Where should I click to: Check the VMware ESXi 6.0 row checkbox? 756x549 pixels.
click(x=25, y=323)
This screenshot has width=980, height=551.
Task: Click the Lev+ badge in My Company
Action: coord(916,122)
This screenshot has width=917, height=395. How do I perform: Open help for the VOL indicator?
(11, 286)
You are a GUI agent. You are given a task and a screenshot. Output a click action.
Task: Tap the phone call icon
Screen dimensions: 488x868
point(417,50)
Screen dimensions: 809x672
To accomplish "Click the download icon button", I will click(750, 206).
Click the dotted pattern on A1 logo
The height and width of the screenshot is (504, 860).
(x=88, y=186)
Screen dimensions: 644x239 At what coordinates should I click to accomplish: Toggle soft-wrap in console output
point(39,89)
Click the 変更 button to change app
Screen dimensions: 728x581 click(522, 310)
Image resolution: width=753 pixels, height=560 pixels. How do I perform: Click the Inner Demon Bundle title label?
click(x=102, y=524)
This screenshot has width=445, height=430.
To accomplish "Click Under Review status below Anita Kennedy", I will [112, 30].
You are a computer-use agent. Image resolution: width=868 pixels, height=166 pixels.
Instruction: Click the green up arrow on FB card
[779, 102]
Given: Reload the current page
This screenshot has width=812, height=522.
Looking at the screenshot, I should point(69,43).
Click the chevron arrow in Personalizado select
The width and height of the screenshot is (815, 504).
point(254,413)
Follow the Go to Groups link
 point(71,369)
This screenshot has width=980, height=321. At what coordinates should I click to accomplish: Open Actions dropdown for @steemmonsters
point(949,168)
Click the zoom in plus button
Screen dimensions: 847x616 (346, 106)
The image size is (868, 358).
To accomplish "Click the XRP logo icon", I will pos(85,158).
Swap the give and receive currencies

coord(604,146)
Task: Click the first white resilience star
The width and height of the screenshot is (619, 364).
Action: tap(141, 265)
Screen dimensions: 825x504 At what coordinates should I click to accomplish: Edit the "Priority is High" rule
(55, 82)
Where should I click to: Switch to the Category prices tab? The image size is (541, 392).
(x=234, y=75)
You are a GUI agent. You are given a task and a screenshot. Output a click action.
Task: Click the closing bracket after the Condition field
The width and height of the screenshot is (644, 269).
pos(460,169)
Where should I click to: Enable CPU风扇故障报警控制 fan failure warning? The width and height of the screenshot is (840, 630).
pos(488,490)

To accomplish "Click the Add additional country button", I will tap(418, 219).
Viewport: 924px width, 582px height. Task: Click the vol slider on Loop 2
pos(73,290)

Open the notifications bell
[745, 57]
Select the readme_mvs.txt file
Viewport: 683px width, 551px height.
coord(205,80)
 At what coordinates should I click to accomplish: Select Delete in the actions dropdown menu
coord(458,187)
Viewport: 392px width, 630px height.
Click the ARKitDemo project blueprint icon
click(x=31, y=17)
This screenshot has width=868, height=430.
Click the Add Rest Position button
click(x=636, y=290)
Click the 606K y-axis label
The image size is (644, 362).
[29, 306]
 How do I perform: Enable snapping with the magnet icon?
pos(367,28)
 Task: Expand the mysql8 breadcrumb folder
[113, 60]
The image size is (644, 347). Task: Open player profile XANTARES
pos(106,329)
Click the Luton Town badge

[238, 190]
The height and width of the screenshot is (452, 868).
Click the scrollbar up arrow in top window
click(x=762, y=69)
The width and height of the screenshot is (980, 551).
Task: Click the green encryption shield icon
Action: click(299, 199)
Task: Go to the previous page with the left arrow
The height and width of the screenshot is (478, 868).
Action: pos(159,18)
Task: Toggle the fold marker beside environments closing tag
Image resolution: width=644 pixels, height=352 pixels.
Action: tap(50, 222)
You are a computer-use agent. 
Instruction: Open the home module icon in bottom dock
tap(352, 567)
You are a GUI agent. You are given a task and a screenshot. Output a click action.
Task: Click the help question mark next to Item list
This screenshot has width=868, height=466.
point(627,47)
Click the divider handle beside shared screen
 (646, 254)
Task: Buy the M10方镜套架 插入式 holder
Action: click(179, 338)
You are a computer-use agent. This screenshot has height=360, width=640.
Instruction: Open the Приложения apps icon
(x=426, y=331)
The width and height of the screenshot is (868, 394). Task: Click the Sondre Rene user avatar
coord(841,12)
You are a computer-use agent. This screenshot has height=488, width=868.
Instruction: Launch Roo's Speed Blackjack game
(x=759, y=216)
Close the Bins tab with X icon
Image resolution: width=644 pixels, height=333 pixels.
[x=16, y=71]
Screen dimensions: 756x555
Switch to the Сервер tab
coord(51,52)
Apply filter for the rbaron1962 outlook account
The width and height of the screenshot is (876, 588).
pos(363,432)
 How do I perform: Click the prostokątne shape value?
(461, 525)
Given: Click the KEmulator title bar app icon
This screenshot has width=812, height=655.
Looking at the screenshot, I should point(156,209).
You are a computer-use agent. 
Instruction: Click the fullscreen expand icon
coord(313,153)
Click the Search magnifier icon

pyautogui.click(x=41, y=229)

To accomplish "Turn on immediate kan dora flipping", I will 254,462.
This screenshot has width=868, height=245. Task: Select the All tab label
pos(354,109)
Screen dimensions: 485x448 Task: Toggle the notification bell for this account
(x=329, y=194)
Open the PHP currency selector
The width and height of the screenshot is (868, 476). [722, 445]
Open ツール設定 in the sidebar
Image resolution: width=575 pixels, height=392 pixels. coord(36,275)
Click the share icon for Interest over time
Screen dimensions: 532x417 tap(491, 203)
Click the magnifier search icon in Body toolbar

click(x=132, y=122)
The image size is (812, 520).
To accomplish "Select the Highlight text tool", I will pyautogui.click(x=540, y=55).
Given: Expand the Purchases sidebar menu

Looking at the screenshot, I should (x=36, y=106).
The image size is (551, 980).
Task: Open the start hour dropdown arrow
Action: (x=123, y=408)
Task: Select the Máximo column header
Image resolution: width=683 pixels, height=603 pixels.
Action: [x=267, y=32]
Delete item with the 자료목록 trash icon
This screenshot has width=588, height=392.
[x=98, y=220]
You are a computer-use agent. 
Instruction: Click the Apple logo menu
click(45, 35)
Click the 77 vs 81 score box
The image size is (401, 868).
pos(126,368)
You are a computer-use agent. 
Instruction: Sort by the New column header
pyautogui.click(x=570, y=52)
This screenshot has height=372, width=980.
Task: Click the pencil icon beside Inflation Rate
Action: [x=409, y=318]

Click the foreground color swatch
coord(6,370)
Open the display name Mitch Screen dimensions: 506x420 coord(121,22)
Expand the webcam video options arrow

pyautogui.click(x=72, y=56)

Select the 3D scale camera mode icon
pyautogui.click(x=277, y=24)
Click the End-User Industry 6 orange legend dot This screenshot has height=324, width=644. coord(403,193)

*Goal of the exercise:*
Whenever the string "closing" shows up in a line of the records, copy that line.

*Response to the task:*
Task: Click the closing bracket after the Condition field
Task: Toggle the fold marker beside environments closing tag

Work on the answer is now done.